Reputation: 1970
I have a string which may contain a pattern like:
LINK([anchor text],[link])
What I would like to do is transform this expression into a HTML link:
<a href="link">anchor text</a>
At the moment, I'm performing the replacement with the following PHP snippet:
$string = 'LINK( some anchor text , http://mydomain.com )';
$search = '/LINK\s*\(\s*(.+),\s*([^\s]+)\s*\)/';
$replace = '<a href="$2">$1</a>';
preg_replace($search, $replace, $string);
The problem I'm facing are the spaces after the anchor text. Fortunately, in HTML multiple spaces are interpreted as a single space, but in this example I would however show a link with a (underlined) annoying space. Is there any way to trim this anchor text? I can't treat it as the "link" substring, since it may contain spaces.
Upvotes: 2
Views: 93
Reputation: 2416
What you can do in this case is change the first group to group lazily.

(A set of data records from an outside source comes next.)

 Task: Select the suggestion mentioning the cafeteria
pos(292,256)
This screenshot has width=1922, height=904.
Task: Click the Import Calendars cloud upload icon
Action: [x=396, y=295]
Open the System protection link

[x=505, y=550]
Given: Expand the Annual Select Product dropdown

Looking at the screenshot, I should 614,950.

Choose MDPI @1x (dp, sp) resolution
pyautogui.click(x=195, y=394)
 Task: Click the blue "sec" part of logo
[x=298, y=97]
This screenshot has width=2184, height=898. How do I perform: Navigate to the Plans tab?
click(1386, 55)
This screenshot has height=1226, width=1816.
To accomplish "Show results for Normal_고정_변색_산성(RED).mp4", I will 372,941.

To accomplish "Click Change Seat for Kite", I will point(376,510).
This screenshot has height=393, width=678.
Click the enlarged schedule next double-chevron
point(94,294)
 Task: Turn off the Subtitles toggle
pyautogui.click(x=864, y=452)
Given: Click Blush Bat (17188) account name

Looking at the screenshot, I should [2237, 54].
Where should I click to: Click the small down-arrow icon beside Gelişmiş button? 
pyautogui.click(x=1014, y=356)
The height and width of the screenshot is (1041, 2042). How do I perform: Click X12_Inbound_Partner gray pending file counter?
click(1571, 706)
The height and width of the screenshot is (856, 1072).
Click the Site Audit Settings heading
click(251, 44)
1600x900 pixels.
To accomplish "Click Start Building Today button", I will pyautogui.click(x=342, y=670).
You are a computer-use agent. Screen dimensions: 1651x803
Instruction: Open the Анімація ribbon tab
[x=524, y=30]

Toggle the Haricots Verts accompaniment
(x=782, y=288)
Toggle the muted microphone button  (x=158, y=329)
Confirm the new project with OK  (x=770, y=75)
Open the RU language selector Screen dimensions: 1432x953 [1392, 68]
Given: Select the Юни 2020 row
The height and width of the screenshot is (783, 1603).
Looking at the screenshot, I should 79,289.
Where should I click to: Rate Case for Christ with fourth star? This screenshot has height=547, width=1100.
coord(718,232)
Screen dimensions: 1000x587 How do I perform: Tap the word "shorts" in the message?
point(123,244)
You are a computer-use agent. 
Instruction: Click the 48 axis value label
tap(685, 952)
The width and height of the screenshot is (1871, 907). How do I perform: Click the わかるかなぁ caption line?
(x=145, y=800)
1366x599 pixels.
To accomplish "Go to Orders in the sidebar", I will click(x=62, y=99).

$search = '/LINK\s*\(\s*(.+),\s*([^\s]+)\s*\)/';
Can be changed to:
$search = '/LINK\s*\(\s*(.+?)\s*,\s*([^\s]+)\s*\)/';
Notice the question mark after the plus. This tells the program to match it using the least number of characters.
In this case, the laziest it can match is a string, followed by any number of spaces, then a comma.
In the original case, it would be matching greedily. This means that it will try to match the maximum number of characters possible, causing the .+
to match all characters up to the comma.
Here is a regex101 of the code.
Upvotes: 1
Reputation: 12389
You could make the relevant quantifiers lazy, that they don't eat up the white-spaces before ,
or )
:
'/LINK\(\s*(.+?)\s*,\s*([^\s]+?)\s*\)/'
by adding an ?
after +
.
Upvotes: 1
Reputation: 71578
Assuming that the anchor text cannot contain commas or more than 1 space in a row, you could perhaps use:
LINK\s*\(\s*([^\s,]+(?:\s[^\s,]+)*)\s*,\s*(\S+)\s*\)
Instead of .+
, I'm using [^\s,]+(?:\s[^\s,]+)*
which will match one word, and more words separated by space (where a word is a series of non-space characters with at least one character).
Also changed your negated class [^\s]
which appears later on to \S
.
Upvotes: 2